BULLENDORF/POYSDORF (26.09.2015) – Die Feuerwehren der Katastrophenhilfsdienst-Bereitschaft des Bezirks Mistelbach übten in Bullendorf und Poysdorf für den Hochwassereinsatz.

Der Katastrophenhilfsdienst des NÖ Landesfeuerwehrverbandes ist eingerichtet zur überörtlichen Hilfeleistung in Katastrophenfällen und bei größeren Einsätzen zur Unterstützung bzw. Ablösung der eingesetzten Feuerwehren. Die KHD-Bereitschaft ist eine für solche Einsätze speziell aufgestellte und ausgerüstete Einheit eines Feuerwehrbezirkes und setzt sich aus Fahrzeugen, Geräten und Mannschaften aus einzelnen Feuerwehren des jeweiligen Feuerwehrbezirkes zusammen.

Im Stationsbetrieb wurde in Bullendorf die Errichtung von mobilen Hochwasserschutzmaßnahmen geübt.
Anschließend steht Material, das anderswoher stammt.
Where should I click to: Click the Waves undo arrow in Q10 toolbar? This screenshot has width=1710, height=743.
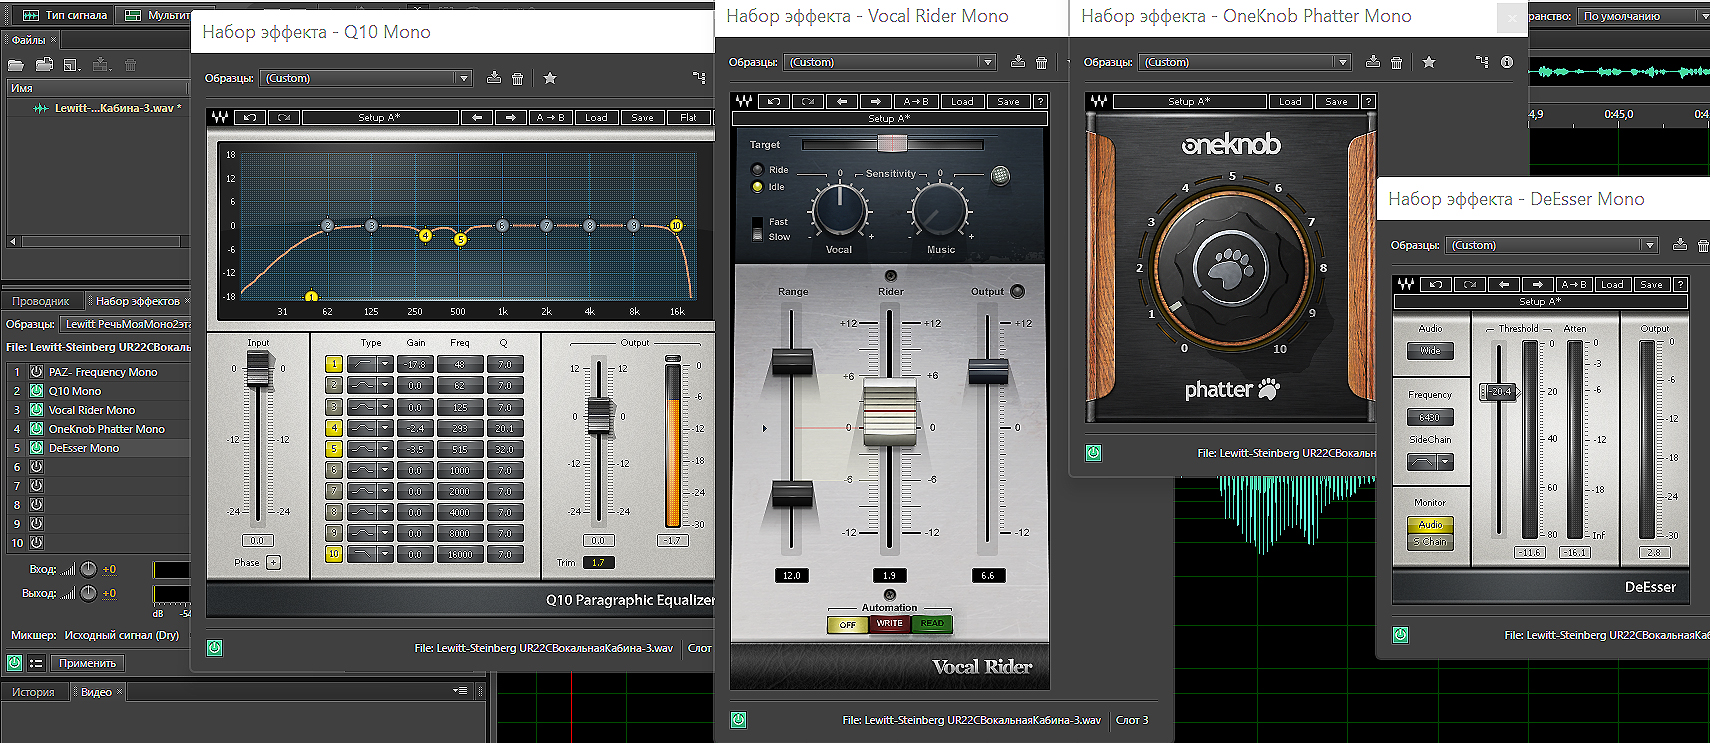(x=250, y=118)
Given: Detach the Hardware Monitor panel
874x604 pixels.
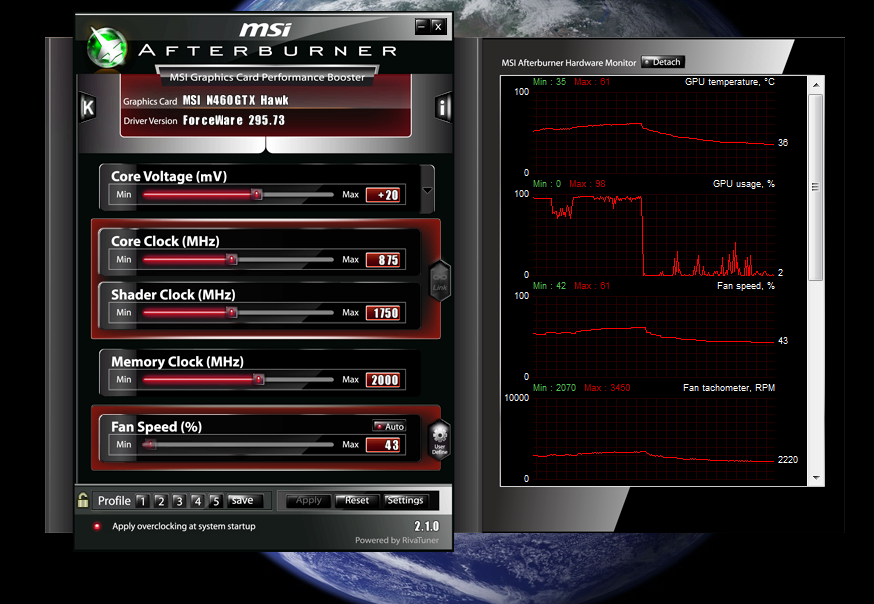Looking at the screenshot, I should point(662,62).
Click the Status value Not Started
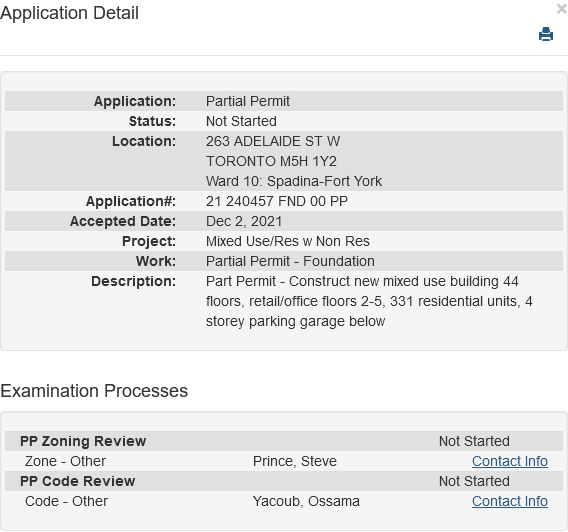Screen dimensions: 568x532 (241, 121)
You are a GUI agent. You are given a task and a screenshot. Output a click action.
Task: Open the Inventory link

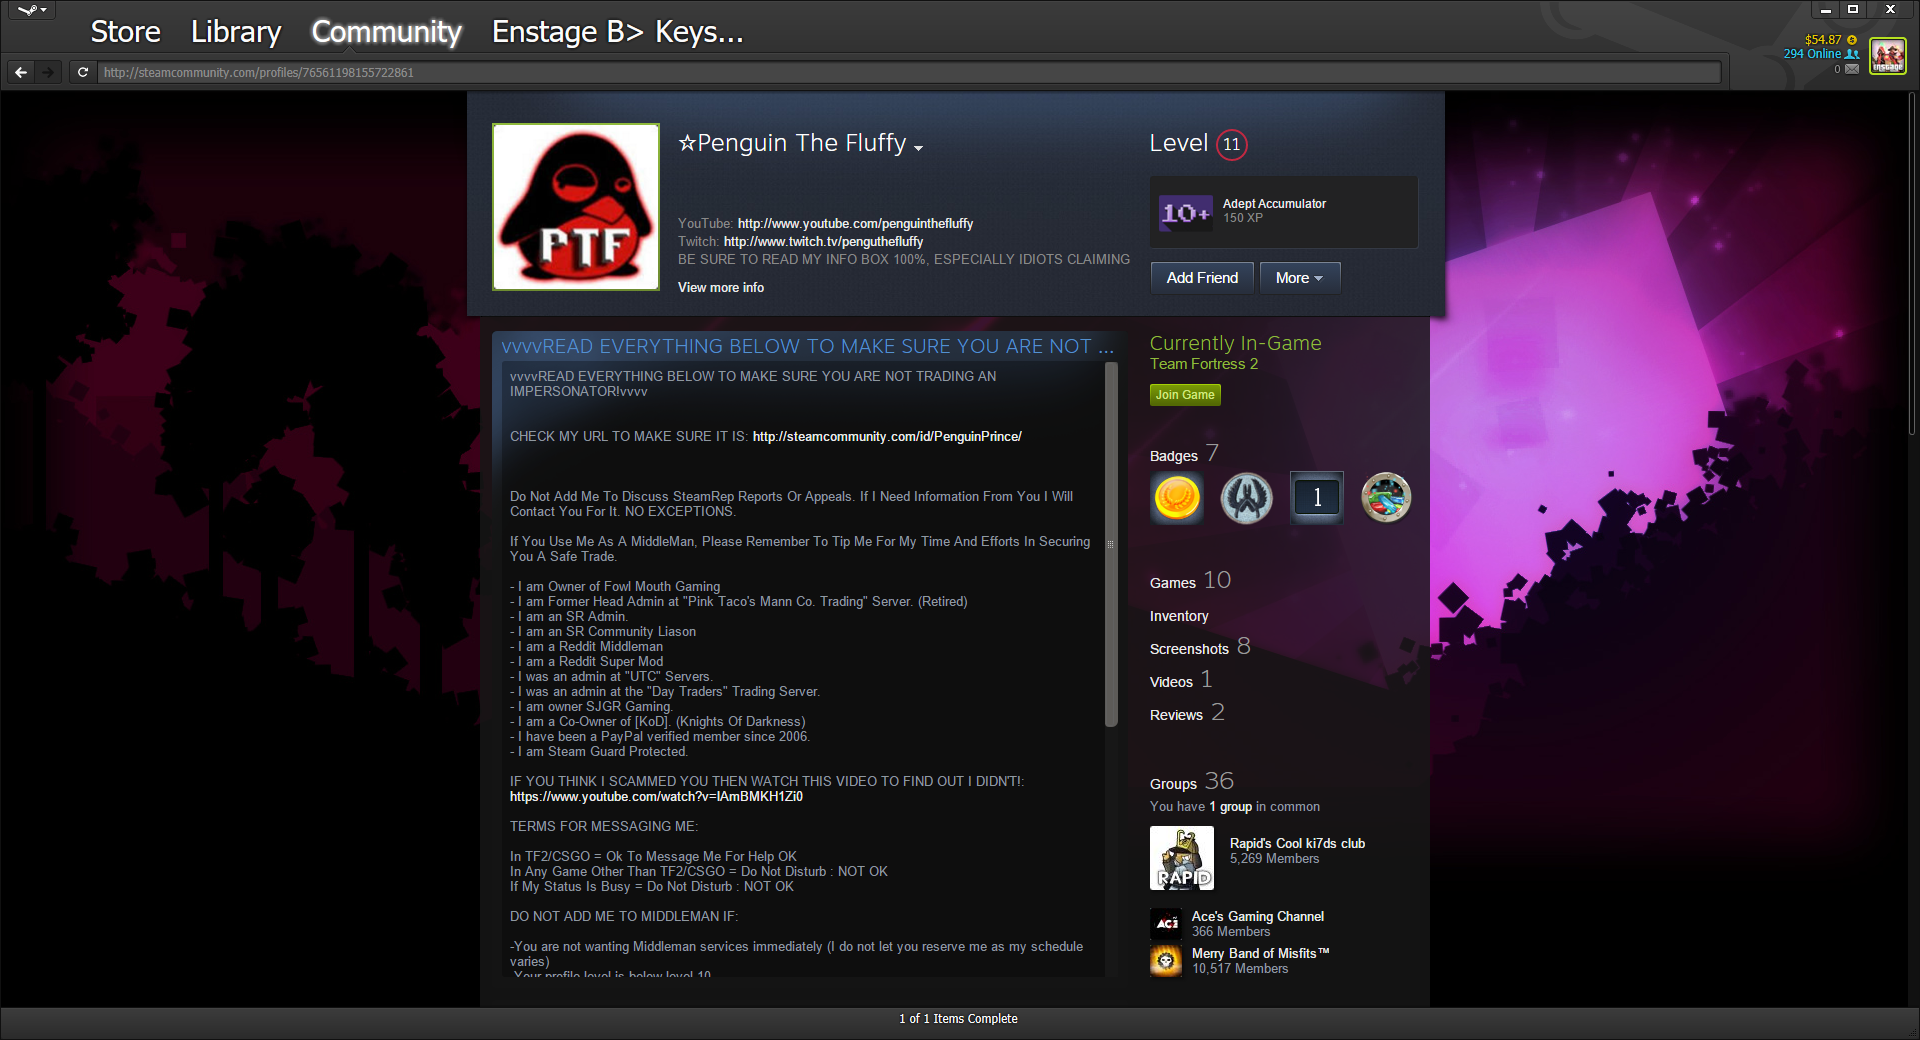1179,616
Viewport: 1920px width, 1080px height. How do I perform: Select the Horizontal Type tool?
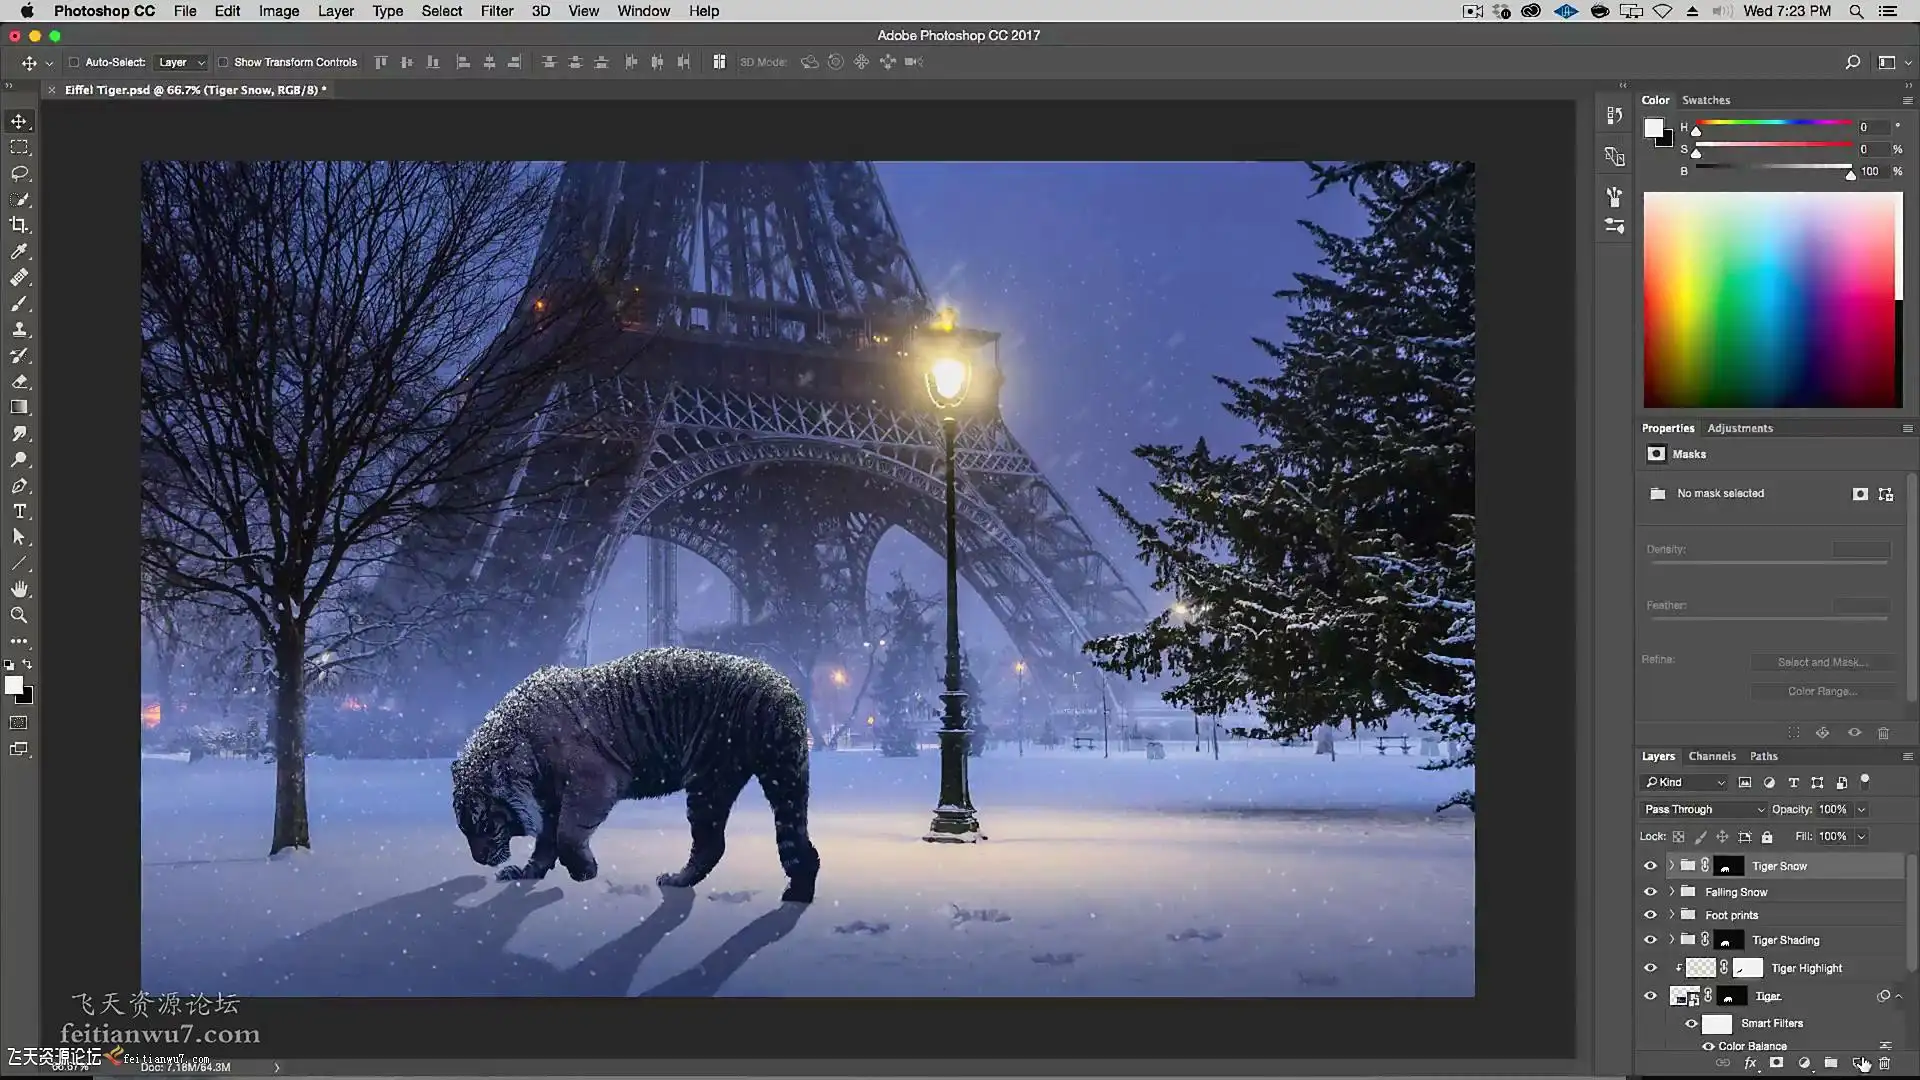[19, 511]
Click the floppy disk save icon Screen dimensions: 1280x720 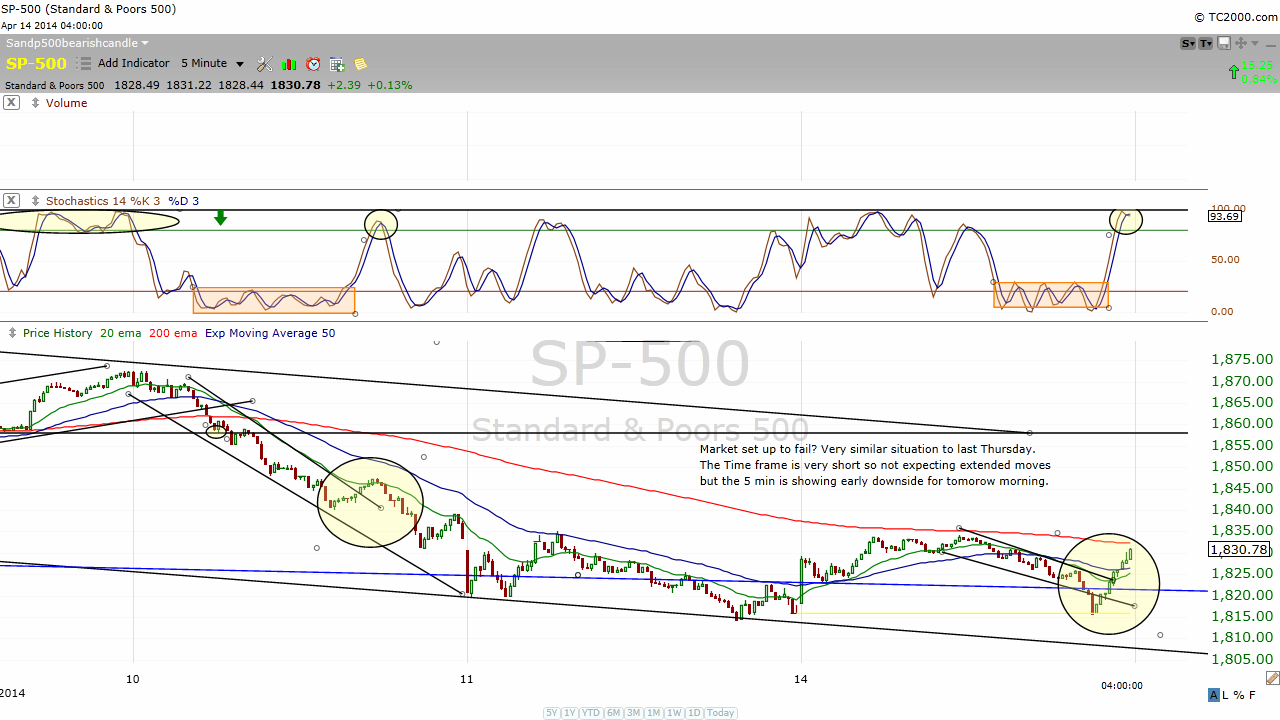click(x=1224, y=43)
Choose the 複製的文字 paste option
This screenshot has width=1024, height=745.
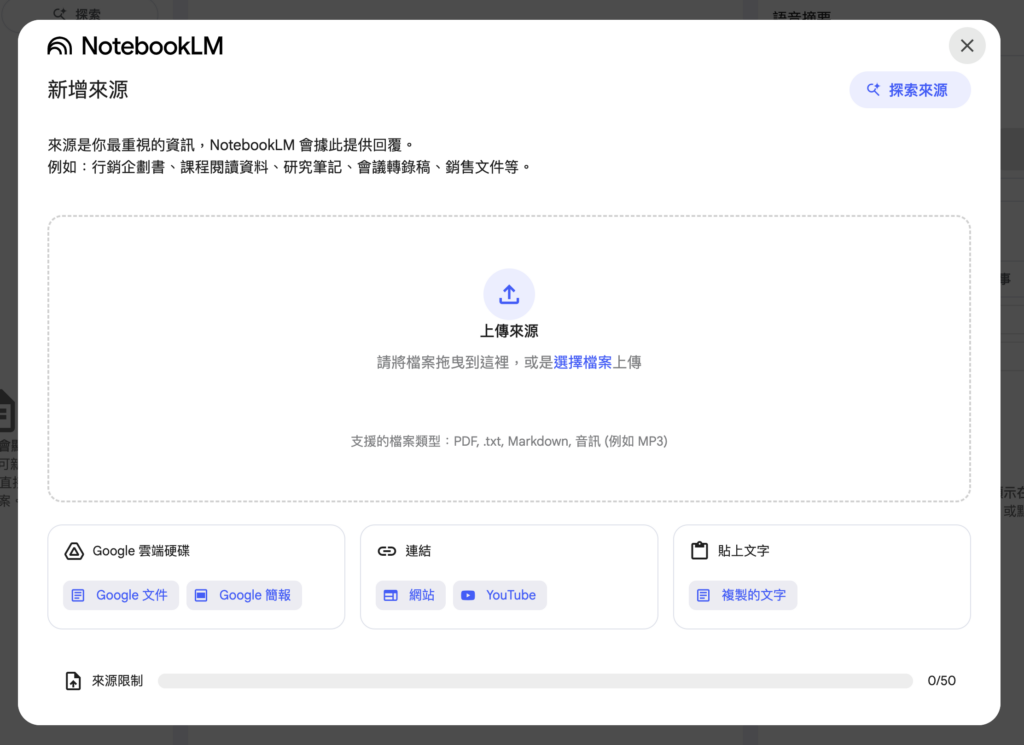click(743, 595)
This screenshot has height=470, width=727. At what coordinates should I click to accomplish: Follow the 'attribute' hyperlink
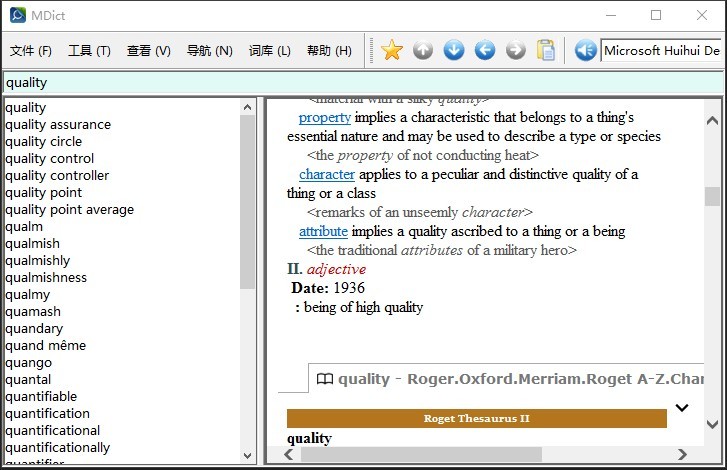coord(323,232)
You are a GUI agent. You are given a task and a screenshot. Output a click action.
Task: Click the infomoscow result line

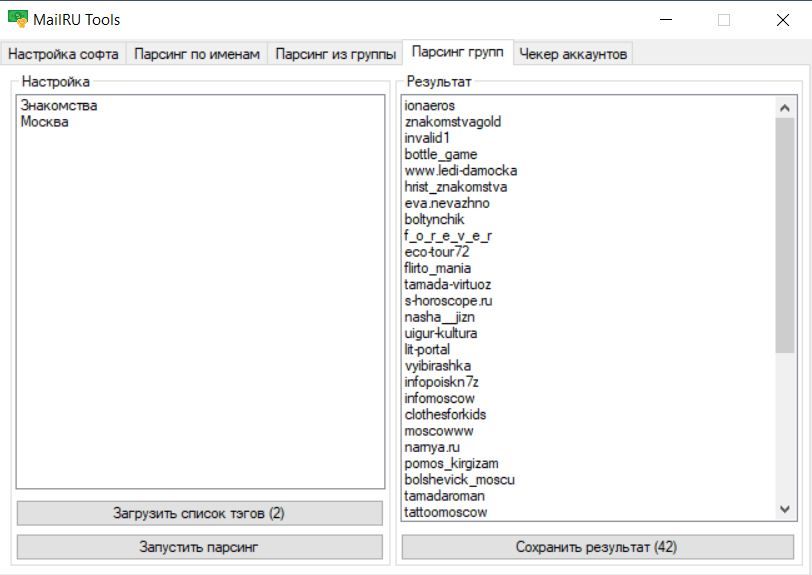click(x=440, y=398)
Mit den Einsatzmitteln "NOAQ" und "Waterwall", die im neu errichteten KAT-Lager am Gelände des Landesfeuerwehrkommandos in Tulln gelagert werden, können schnell und einfach Wälle zum Überschwemmungsschutz bzw. zur Erhöhung von Deichen aufgebaut werden. Es wurde aber auch der Einsatz von einfachen und oftmals auch leicht vor Ort verfügbaren Mitteln wie z.B. Paletten, Sandsäcke, Folien und Vliese geprobt und besprochen.

Nach dem Mittagessen, welches vom Versorgungsdienst der KHD-Bereitschaft im Feuerwehrhaus Poysdorf zubereitet wurde, drehte sich bei den Übungsstationen rund um den Poysdorfer Badeteich alles um die verschiedenen für den Hochwassereinsatz zur Verfügung stehenden Pumpen.

Gezeigt wurden die Großpumpanlagen SPA 900 (Förderleistung 900 m³/Stunde bzw. 15.000 Liter pro Minute) und SPA 200 (200 m³/Stunde bzw. 3.350 Liter pro Minute), die in Laa/Thaya, Wildendürnbach und Hochleiten stationiert sind, sowie Tauchpumpen mit bis zu 2.400 Litern pro Minute Förderleistung.

Eine weitere Aufgabe war mit einfachen Mitteln eine Behelfsbrücke zu errichten.

Bereitschaftskommandant Thomas Buchta konnte dem Bezirksfeuerwehrkommandanten Karl Graf, den Abschnittsfeuerwehrkommandanten Markus Schuster und Franz Buchmann, dem Abschnittsfeuerwehrkommandanten-Stellvertreter Gottfried Gschwent, Oberstleutnant Klaus Adler, dem Katastrophenschutz-Referenten der Bezirkshauptmannschaft Mistelbach, Herbert Prokschi und dem Wilfersdorfer Bürgermeister Josef Tatzber bei einem Rundgang die verschiedenen Einsatzmaßnahmen näher erläutern.

Vor allem in der Gemeinde Wilfersdorf sind das Hochwasserjahr 2002 sowie die Überschwemmungen im vergangenen Sommern noch vielen Bewohnern in Erinnerung. Bei diesen Einsätzen waren die Feuerwehren tagelang bei Sicherungs- und Aufräumarbeiten gefordert.

Bei dieser Übung waren insgesamt 155 Feuerwehrmitglieder mit 32 Feuerwehrfahrzeugen im Einsatz, um ihr bereits umfangreiches Wissen im Bereich des Hochwassereinsatzes aufzufrischen und weiter zu vertiefen.